→ **Tâche assignée 1**
Modifiez le passage de l'article sur la souveraineté alimentaire qui va de « Le modèle agro-exportateur » jusqu'à « endogènes et systémiques. » inclus, en y remplaçant « gouvernement » par « pouvoir exécutif ».
→ **Tâche assignée 2**
D'après l'article sur la souveraineté alimentaire, quelle question revenait comme un leitmotiv lors de la crise covid ?
→ **Tâche assignée 3**
Poursuivez l'article sur la souveraineté alimentaire après sa dernière phrase.

Le modèle agro-exportateur et la souveraineté alimentaire - Par Abdeslam SEDDIKI
Au cours des derniers jours, suite au renchérissement sans précédent des denrées alimentaires de base, qui sont devenues hors de portée de la majorité des familles, on a assisté à une vague de protestations populaires et spontanées à travers différentes régions du pays. Pour apaiser la situation et éteindre l’étincelle, le gouvernement est enfin sorti de son mutisme pour s’expliquer et prendre des mesures urgentes dans l’espoir de voir les conditions du marché revenir à la normale.
Effectivement, les prix affichés sur les différentes places enregistrent une tendance légère à la baisse mais pour combien de temps encore, dans la mesure où le gouvernement ne s’est pas attaqué aux facteurs ayant conduit à l’envolée des prix et tout particulièrement aux facteurs endogènes et systémiques.
Après chaque crise, on nous promet des changements de paradigme et d’orientation et que la situation ne sera plus comme avant. Ainsi, lors de la crise covid, la question de l’indépendance économique revenait comme un leitmotiv. Il était question de souveraineté alimentaire, de souveraineté énergétique, de souveraineté sanitaire…
Intéressons-nous à la question de souveraineté alimentaire et posons-nous la question suivante : est-elle compatible avec les orientations du plan Maroc Vert et du plan «Génération Green » qui lui a succédé ? Nous répondons d’emblée par la négative et nous en expliquons les raisons. D’ailleurs, ce plan Maroc Vert est décrié de toutes parts. Même ceux qui étaient auparavant réticents se sont rendus à l’évidence que ce plan a été à l’origine du déséquilibre que connait le marché des produits agricoles, ne serait-ce qu’en privilégiant l’export sur l’approvisionnement du marché local.

→ **Enregistrements fournis**
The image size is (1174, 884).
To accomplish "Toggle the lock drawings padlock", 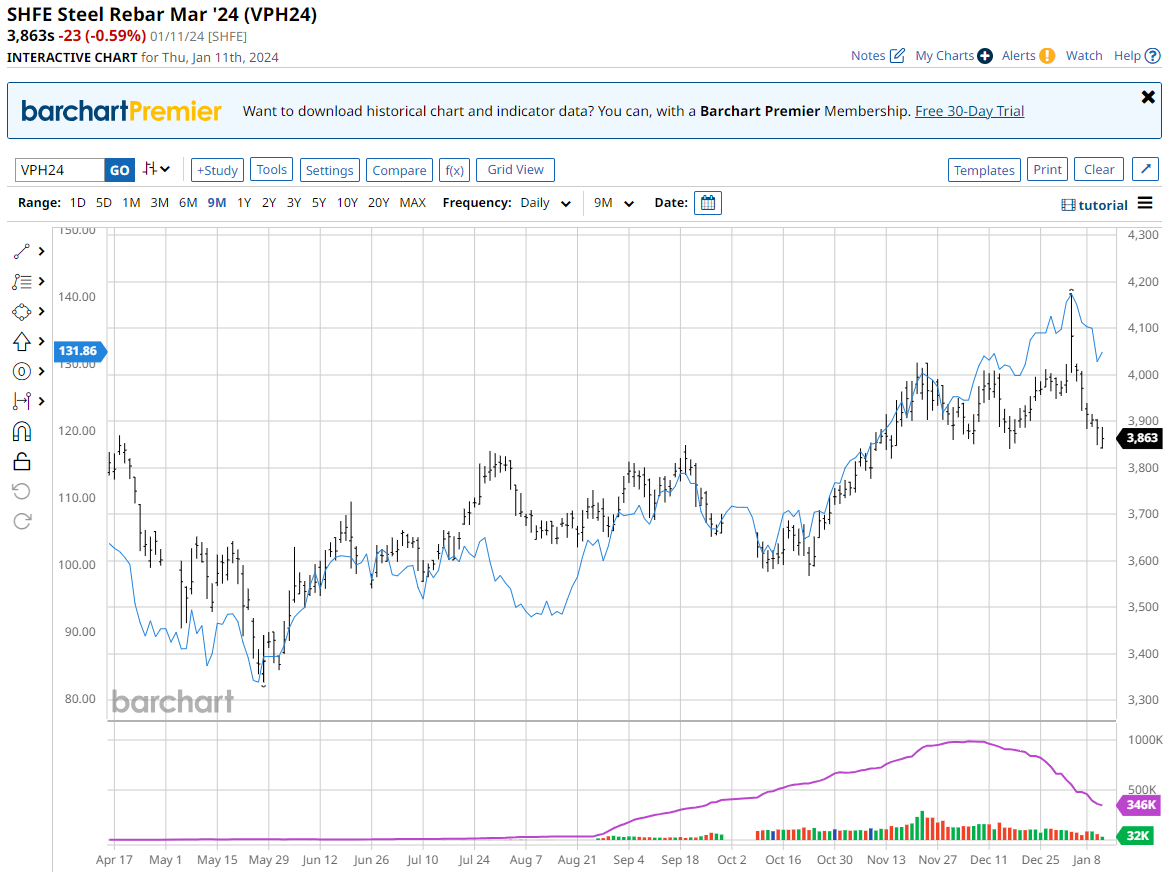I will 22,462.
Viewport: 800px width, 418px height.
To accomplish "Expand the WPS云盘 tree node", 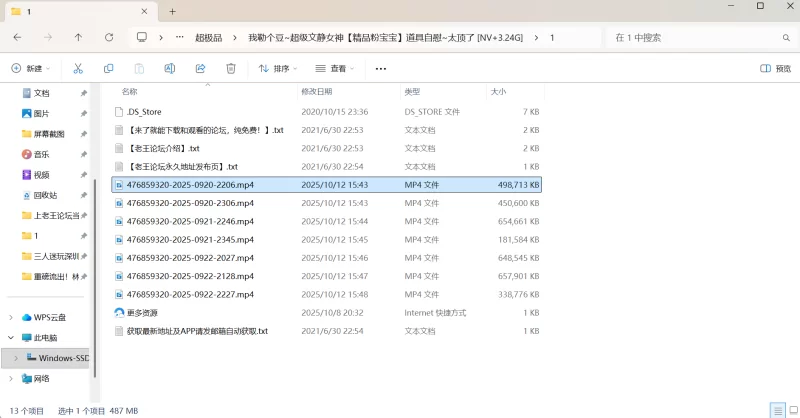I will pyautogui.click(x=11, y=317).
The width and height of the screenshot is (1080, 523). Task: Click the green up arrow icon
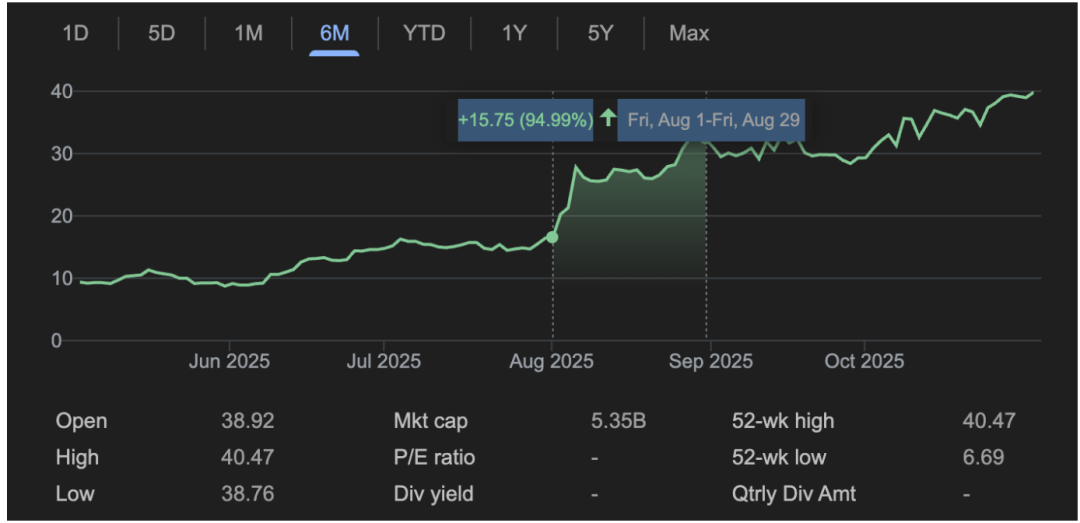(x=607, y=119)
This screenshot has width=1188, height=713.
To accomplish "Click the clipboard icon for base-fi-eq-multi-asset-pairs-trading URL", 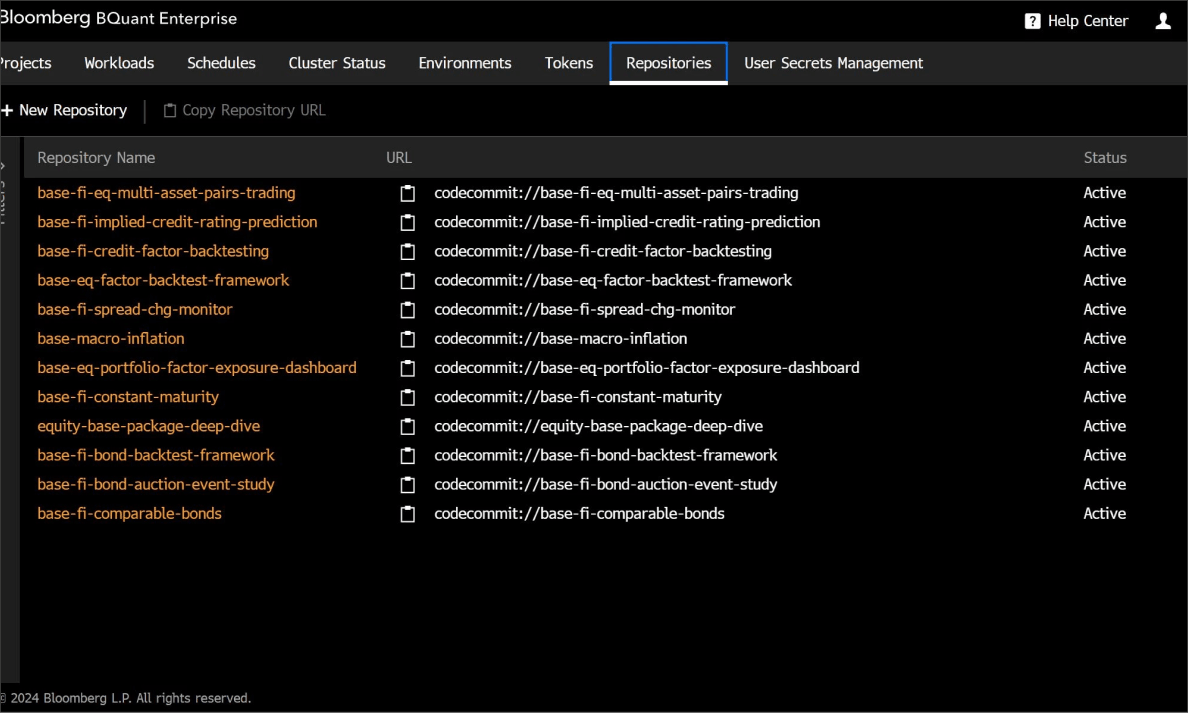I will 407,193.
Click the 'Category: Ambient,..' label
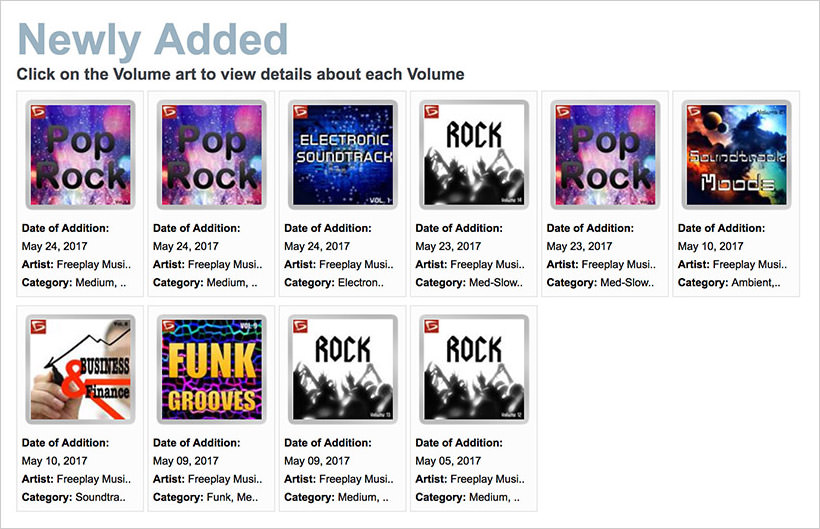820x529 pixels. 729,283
---
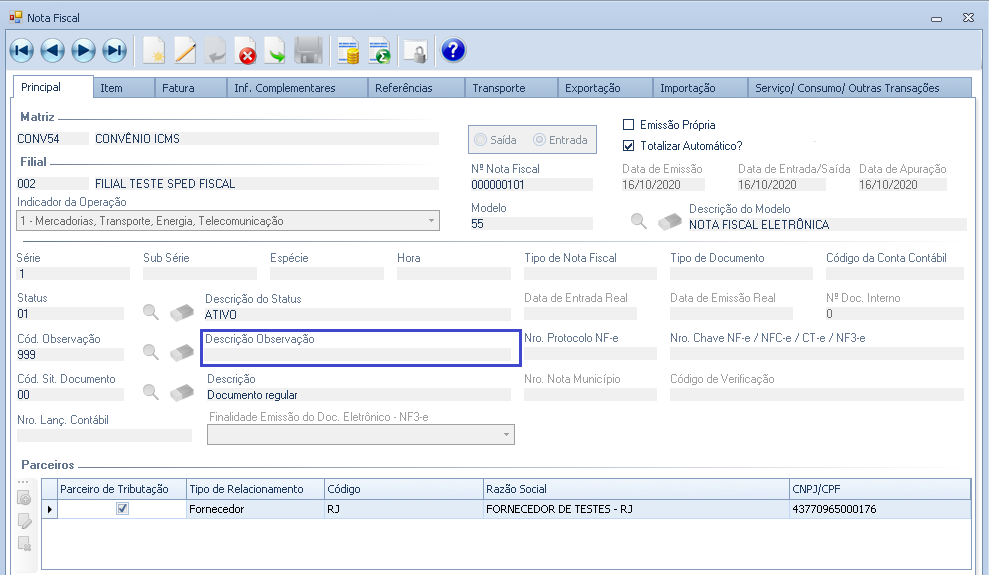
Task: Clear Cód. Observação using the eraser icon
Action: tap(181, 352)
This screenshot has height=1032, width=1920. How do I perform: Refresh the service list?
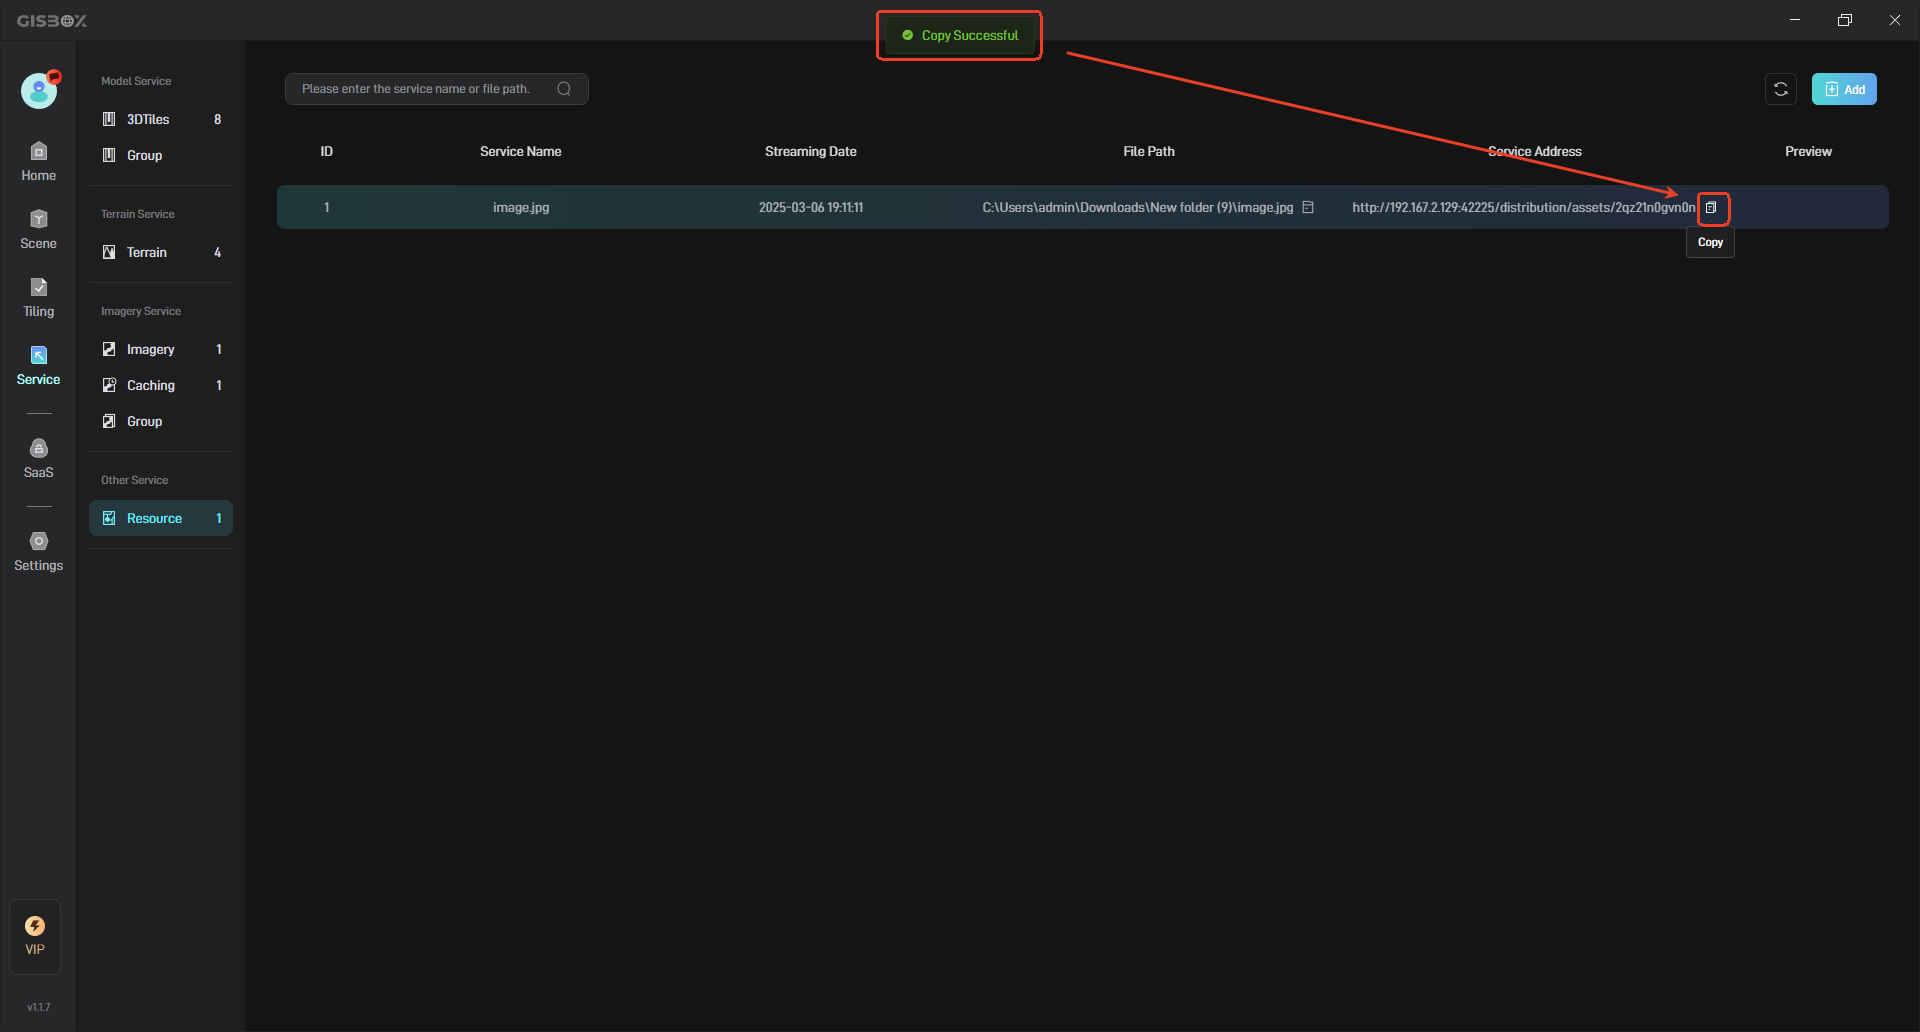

→ **Réponse attendue 1**
Le modèle agro-exportateur et la souveraineté alimentaire - Par Abdeslam SEDDIKI
Au cours des derniers jours, suite au renchérissement sans précédent des denrées alimentaires de base, qui sont devenues hors de portée de la majorité des familles, on a assisté à une vague de protestations populaires et spontanées à travers différentes régions du pays. Pour apaiser la situation et éteindre l’étincelle, le pouvoir exécutif est enfin sorti de son mutisme pour s’expliquer et prendre des mesures urgentes dans l’espoir de voir les conditions du marché revenir à la normale.
Effectivement, les prix affichés sur les différentes places enregistrent une tendance légère à la baisse mais pour combien de temps encore, dans la mesure où le pouvoir exécutif ne s’est pas attaqué aux facteurs ayant conduit à l’envolée des prix et tout particulièrement aux facteurs endogènes et systémiques.

→ **Réponse attendue 2**
La question de l'indépendance économique.

→ **Réponse attendue 3**
Ce qui est demandé aujourd’hui, c’est de revoir notre modèle de développement d’une façon générale et le modèle agro-exportateur à l’œuvre depuis les années quatre-vingts du siècle dernier. Ce modèle s’inscrit dans la logique du libre-échange et de loi ricardienne des avantages comparatifs. Selon cette théorie, largement critiquée par ailleurs, un pays aurait intérêt à produire des biens dans lesquels il dispose d’un avantage et les échanger contre des biens dans lesquels il est relativement désavantagé. On ne se pose nullement la question de l’indépendance économique et de la nécessité d’assurer la souveraineté alimentaire ou autres.
Bien sûr, ce choix n’est pas né ex-nihilo. Il est le produit d’une histoire mouvementée du Maroc post-colonial qui a commencé dès le début des années soixante avec la récupération des terres de la colonisation qui ont été spoliées aux paysans marocains. Contre toute attente, ces terres récupérées (autour d’un million d’hectares), situées dans les plaines fertiles du pays et dont une partie irriguée, n’ont pas été remises intégralement à leurs anciens propriétaires/exploitants dans le cadre d’une réforme agraire, mais elles ont été mises sous la tutelle de l’Etat et exploitées par deux entreprises publiques, SODEA et SOGETA. Une partie non négligeable est passée, par des moyens discutables, entre les mains des gros propriétaires marocains.
Par la suite, l’Etat s’est débarrassé de ce capital foncier public au profit des personnes influentes politiquement et socialement, à travers un système de location de longue durée moyennant des montants symboliques.